Abstract:
Several methods in survival analysis are based on the proportional hazards assumption. However, this assumption is very restrictive and often not justifiable in practice. Therefore, effect estimands that do not rely on the proportional hazards assumption are highly desirable in practical applications. One popular example for this is the restricted mean survival time (RMST). It is defined as the area under the survival curve up to a prespecified time point and, thus, summarizes the survival curve into a meaningful estimand. For two-sample comparisons based on the RMST, previous research found the inflation of the type I error of the asymptotic test for small samples and, therefore, a two-sample permutation test has already been developed. The first goal of the present paper is to further extend the permutation test for general factorial designs and general contrast hypotheses by considering a Wald-type test statistic and its asymptotic behavior. Additionally, a groupwise bootstrap approach is considered.

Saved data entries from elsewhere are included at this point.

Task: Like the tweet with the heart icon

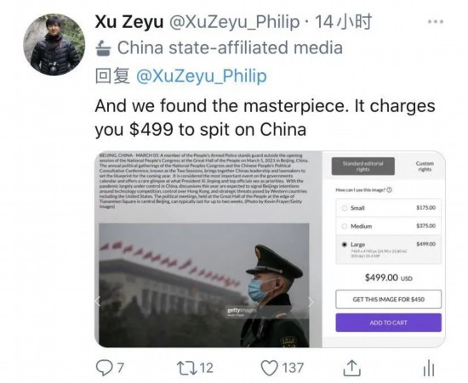Action: coord(270,368)
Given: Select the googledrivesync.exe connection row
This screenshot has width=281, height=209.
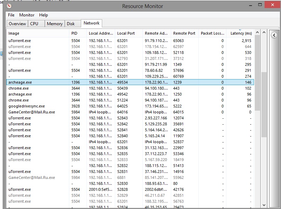Looking at the screenshot, I should 27,106.
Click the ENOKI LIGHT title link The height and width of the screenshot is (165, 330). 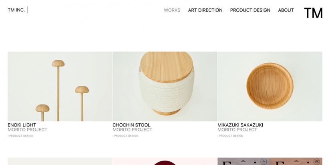pos(22,125)
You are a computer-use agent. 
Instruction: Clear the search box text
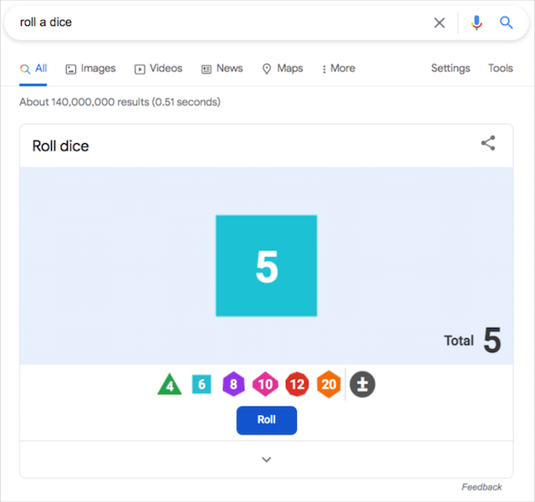click(440, 23)
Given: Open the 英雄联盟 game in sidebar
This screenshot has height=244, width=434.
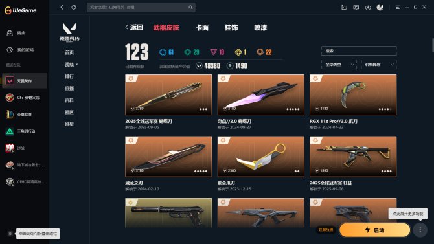Looking at the screenshot, I should [x=25, y=115].
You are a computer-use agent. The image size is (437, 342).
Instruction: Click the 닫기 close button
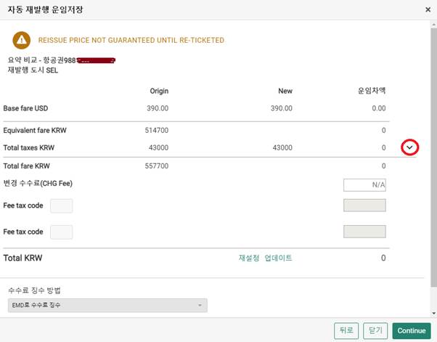click(x=375, y=330)
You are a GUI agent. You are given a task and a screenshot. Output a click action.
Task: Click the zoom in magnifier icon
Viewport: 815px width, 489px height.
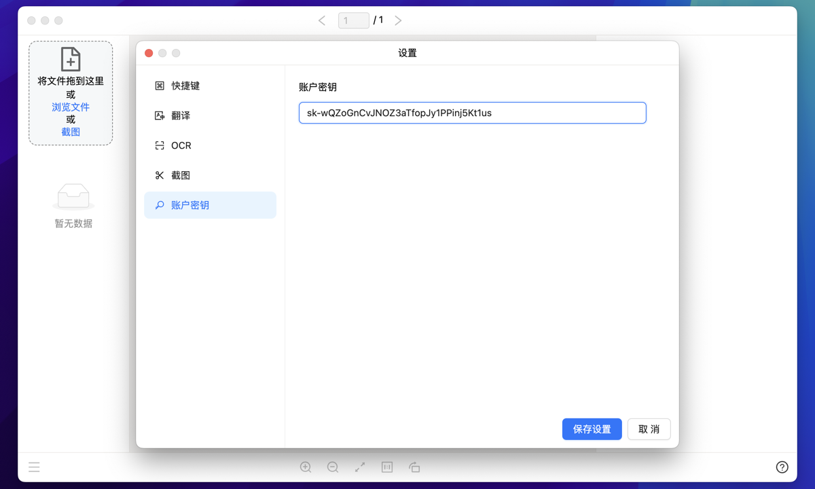pyautogui.click(x=306, y=467)
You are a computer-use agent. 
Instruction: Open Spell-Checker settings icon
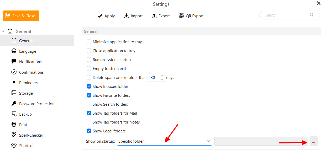14,135
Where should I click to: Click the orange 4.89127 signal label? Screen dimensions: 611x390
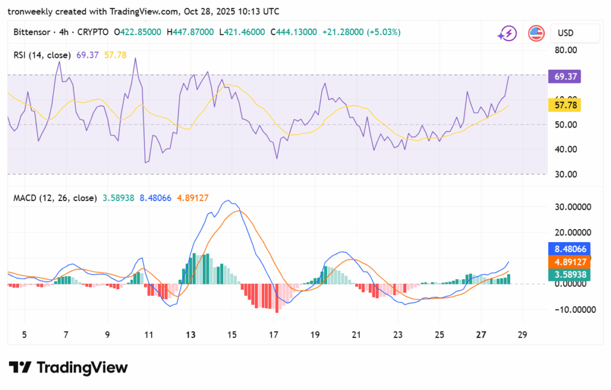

Moreover, when a global test detects a significant difference by comparing the RMSTs of more than two groups, it is of interest which specific RMST differences cause the result. However, global tests do not provide this information. Therefore, multiple tests for the RMST are developed in a second step to infer several null hypotheses simultaneously. Hereby, the asymptotically exact dependence structure between the local test statistics is incorporated to gain more power. Finally, the small sample performance of the proposed global and multiple testing procedures is analyzed in simulations and illustrated in a real data example.
摘要:
生存分析中的几种方法都是基于比例风险假设。然而,这种假设限制性很强,在实践中往往不合理。因此,在实际应用中,不依赖于比例风险假设的效应估计是非常可取的。一个流行的例子是受限平均生存时间(RMST)。它被定义为存活曲线下的面积,直到一个预先指定的时间点,因此,将存活曲线总结成一个有意义的估计。对于基于RMST的双样本比较,先前的研究发现了小样本渐近检验的I型误差的膨胀,因此,已经开发了双样本置换测试。本文的第一个目标是通过考虑Wald型检验统计量及其渐近行为,进一步扩展一般阶乘设计和一般对比假设的置换检验。此外,考虑了分组引导方法。此外,当全局测试通过比较两组以上的RMST来检测到显着差异时,感兴趣的是具体的RMST差异导致结果。然而,全局测试不提供此信息。因此,在第二步中开发了RMST的多个测试,以同时推断几个空假设。特此,结合了局部检验统计量之间的渐近精确依赖结构,以获得更多的功率。最后,在仿真中分析了所提出的全局和多个测试程序的小样本性能,并在一个真实的数据示例中进行了说明。